Flexibility of Aromatic Residues in the Active-Site Gorge of Acetylcholinesterase: X-ray vs MD

¹ Weizmann Institute of Science
² University of California, Los Angeles
³ Institute de Biologie Structurale
⁴ Shanghai Institute of Material Medica
⁵ University of Maryland Biotechnology Institute

^* To whom correspondence should be addressed. E-mail: joel.sussman{at}weizmann.ac.il.

Submitted on January 16, 2008
Revised on February 6, 2008
Accepted on 31 March 2008

	Abstract

The high aromatic content of the deep and narrow active-site gorge of acetylcholinesterase (AChE) is a remarkable feature of this enzyme. Here, we analyze conformational flexibility of the side-chains of the 14 conserved aromatic residues in the active-site gorge of Torpedo californica AChE based on the 47 three-dimensional crystal structures available for the native enzyme, and for its complexes and conjugates, and on a 20-ns molecular dynamics (MD) trajectory of the native enzyme. The degree of flexibility of these 14 aromatic side chains is diverse.
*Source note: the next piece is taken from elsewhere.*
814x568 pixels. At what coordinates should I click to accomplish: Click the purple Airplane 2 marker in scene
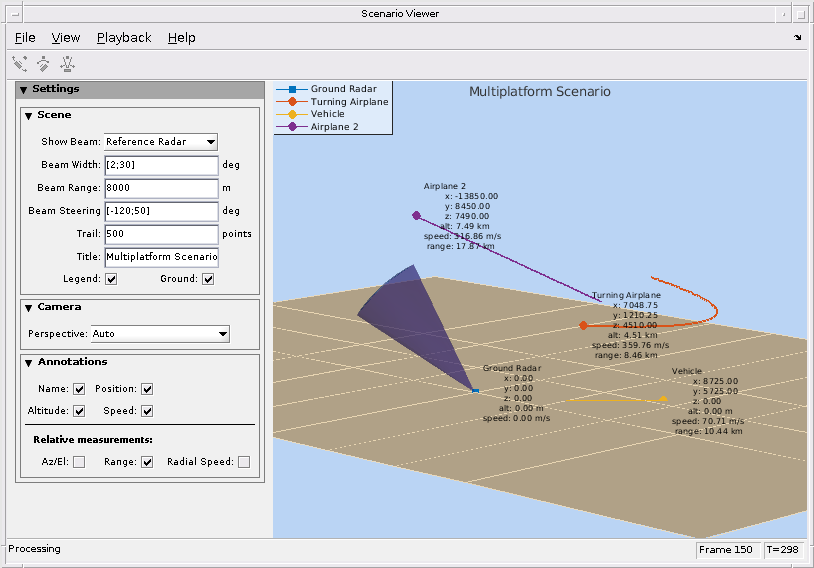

While those of F330 and W279 are both very flexible, the side-chain conformations of F120, W233, W432, Y70, Y121, F288, F290 and F331 appear to be fixed. Residues located on, or adjacent to the -loop (C67-C94), viz. W84, Y130, Y442, and Y334, display different flexibilities in the MD simulations and in the crystal structures. An important outcome of our study is the fact that the majority of the side-chain conformations observed in the 47 TcAChE crystal structures are faithfully reproduced by the MD simulation of the native enzyme, showing that they can occur even in the absence of the ligand which permitted their experimental detection. These observations are pertinent to structure-based drug design.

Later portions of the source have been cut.